=== Section Start ===

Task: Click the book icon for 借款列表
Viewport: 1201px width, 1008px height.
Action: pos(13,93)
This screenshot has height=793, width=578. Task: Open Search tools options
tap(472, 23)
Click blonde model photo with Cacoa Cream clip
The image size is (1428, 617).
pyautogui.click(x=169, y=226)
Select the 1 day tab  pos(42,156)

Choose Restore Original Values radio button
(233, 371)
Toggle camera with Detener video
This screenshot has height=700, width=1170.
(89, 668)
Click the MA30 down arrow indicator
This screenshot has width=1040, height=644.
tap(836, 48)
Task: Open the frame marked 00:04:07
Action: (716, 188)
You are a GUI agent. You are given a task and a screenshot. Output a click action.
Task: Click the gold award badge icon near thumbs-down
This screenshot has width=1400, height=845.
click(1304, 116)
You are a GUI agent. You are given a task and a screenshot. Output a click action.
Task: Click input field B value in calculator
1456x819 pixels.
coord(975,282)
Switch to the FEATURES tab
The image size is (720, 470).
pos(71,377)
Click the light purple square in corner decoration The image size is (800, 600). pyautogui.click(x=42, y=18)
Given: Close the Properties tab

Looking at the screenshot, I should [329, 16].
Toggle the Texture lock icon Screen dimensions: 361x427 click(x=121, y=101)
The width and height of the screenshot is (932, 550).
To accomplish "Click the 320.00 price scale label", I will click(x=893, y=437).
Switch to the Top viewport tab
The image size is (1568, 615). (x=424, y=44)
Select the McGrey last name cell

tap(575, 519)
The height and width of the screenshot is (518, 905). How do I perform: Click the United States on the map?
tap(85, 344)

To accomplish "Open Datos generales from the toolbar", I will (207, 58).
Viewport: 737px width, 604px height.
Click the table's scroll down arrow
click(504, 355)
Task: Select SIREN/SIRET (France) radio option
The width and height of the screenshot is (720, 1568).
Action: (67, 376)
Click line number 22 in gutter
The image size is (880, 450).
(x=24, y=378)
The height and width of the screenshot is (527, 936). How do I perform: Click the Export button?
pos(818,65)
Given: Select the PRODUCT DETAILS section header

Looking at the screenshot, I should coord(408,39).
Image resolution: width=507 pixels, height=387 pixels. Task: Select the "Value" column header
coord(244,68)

=== Section End ===

### WHAT TO WORK ON:
Only the lines from the first line of the records through the one containing "Click the MA30 down arrow indicator" should be reproduced, exactly, with both of them included.

### WRITTEN REPLY:
Task: Click the book icon for 借款列表
Viewport: 1201px width, 1008px height.
Action: pos(13,93)
This screenshot has height=793, width=578. Task: Open Search tools options
tap(472, 23)
Click blonde model photo with Cacoa Cream clip
The image size is (1428, 617).
pyautogui.click(x=169, y=226)
Select the 1 day tab  pos(42,156)

Choose Restore Original Values radio button
(233, 371)
Toggle camera with Detener video
This screenshot has height=700, width=1170.
(89, 668)
Click the MA30 down arrow indicator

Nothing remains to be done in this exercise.